True, it is the athletes’ fighting heart, hard work and resilience that contributed most to the Philippines’ magical showing in the Tokyo games.
But it is the PSC—led by its chairman William “Butch” Ramirez and his commissioners Ramon Fernandez, Charles Raymond Maxey, Celia Kiram and Arnold Agustin—that paved the way and opened the gates for the Filipino athlete to reach his full potential.
“We spent (over) P2 billion for the training and exposure of our athletes since 2016 to form a strong team for Tokyo. Never in the history of our country has government been this supportive of the Filipino athlete, financially. Ngayon lang nangyari ito sa pamunuan ng ating Pangulong Rodrigo Duterte,” said chairman Ramirez.

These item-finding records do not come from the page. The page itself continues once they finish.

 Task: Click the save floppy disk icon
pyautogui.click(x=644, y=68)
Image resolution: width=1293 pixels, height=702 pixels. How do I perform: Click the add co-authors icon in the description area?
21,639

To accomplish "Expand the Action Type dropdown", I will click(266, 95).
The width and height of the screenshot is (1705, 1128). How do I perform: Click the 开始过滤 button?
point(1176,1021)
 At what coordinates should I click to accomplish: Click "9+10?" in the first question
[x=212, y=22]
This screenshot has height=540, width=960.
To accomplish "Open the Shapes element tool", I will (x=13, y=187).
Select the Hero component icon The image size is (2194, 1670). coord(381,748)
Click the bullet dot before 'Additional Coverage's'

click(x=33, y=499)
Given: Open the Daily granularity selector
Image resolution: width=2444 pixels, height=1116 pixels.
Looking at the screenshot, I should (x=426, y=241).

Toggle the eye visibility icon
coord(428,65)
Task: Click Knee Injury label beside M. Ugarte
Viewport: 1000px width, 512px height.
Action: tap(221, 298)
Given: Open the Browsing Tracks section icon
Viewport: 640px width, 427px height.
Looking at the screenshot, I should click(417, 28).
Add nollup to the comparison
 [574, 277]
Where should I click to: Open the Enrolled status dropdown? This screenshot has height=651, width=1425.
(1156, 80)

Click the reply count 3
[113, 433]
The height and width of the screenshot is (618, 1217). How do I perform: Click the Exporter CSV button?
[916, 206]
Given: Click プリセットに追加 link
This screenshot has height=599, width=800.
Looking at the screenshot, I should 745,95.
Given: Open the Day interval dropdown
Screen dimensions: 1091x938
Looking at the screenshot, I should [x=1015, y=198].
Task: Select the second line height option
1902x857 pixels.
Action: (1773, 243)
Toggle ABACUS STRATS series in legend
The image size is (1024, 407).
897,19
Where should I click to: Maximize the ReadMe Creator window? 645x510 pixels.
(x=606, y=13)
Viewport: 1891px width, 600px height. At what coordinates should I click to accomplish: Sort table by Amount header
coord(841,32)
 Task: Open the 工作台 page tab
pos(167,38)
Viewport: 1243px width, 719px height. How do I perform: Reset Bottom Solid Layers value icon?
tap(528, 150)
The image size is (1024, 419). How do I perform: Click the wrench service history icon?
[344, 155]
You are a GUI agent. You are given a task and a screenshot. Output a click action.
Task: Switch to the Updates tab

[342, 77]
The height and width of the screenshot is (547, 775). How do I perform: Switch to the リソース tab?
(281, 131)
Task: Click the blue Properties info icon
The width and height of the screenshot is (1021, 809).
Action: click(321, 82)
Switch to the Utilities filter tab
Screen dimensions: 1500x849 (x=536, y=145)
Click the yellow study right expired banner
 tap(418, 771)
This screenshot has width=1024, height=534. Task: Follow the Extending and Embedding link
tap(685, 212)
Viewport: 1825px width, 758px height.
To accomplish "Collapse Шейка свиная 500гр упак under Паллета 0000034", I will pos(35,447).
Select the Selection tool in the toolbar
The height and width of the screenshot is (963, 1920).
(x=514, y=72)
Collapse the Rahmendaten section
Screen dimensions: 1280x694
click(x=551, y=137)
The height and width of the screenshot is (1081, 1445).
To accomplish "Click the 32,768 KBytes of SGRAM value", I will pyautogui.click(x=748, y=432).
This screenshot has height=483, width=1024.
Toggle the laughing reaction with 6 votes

Indeed, it was the first time ever that the Filipino athlete is finally getting the financial backing he sorely lacked for years.
For spending good money on the national athletes’ international training and exposure, equipment, foreign coaches, education and nutrition, the PSC expected a return of its huge investment in the form of a successful run not only in the Tokyo Olympics, but in the coming Hanoi Southeast Asian Games and the Hangzhou Asian Games, as well.
The turning point was after the 2016 Rio Olympiad, where Diaz settled for the weightlifting silver medal.
The PSC knew right then and there that it will take a village to produce a world-class athlete, who needs a well-oiled team of experts to deliver a winning performance in international tournaments like the Olympic Games.
So it funded what is now known as the “Hidilyn Model,” wherein the PSC gave its approval to hire for Diaz a foreign mentor in Chinese coach Gao Kaiwen, a strength and conditioning coach in Julius Naranjo, a masseuse in Belen Bañas, a sports psychologist in Dr. Karen Trinidad and a sports nutritionist in Jeanette Aro—collectively known as Team HD.
“We have limited resources at the start, but we saw her potential so we took the chance,” said Ramirez.
The PSC board of commissioners provided the same support, based on their submitted requirements, to gymnast Caloy Yulo, pole vaulter Ernest John Obiena and judoka Kiyomi Watanabe, among others.
The total cost of support for all the athletes since 2016? P2.7 billion.
And the result? Four Olympic medals, spiked by a gold, in one edition alone. You can’t argue with that kind of success.
The challenge now is how to keep this new era of sporting excellence in the world and in the region, where the Philippines also affirmed its dominance in the 2019 Southeast Asian Games, which it hosted.
Ramirez disclosed that looking forward to the 2024 Paris Olympics now becomes a rosier picture to look forward to. By then, the Philippines would have a more mature team to field. Better equipped even.
“I think it gives everyone a more impetus to plan and start their preparations,” said Ramirez.
In trying to preserve the huge gains that were achieved in Olympics, the PSC wants to buckle down to work by creating its own playbook, some sort of a blueprint on how to prepare athletes for the next three Olympic games.
“Gagawin namin ang playbook. These are plans towards the Olympics in Paris, Los Angeles, and Brisbane,” said Ramirez.
The PSC chief said he and members of the board will deliberate on the playbook. This will serve as a direction for athletes, coaches, the national sports associations and the private sponsors in their efforts to assist the government sports agency prepare for major international competitions.
The PSC chief explained that the playbook will be for the next leaders of the government sports agency when the administration changes in the next few months.
“Kung hindi namin gagawin ito, baka magkaroon ng problema. So it will be an important blueprint for the coming new set of PSC officials,” said Ramirez, whose own administration will go down in history as the one with a most lasting legacy.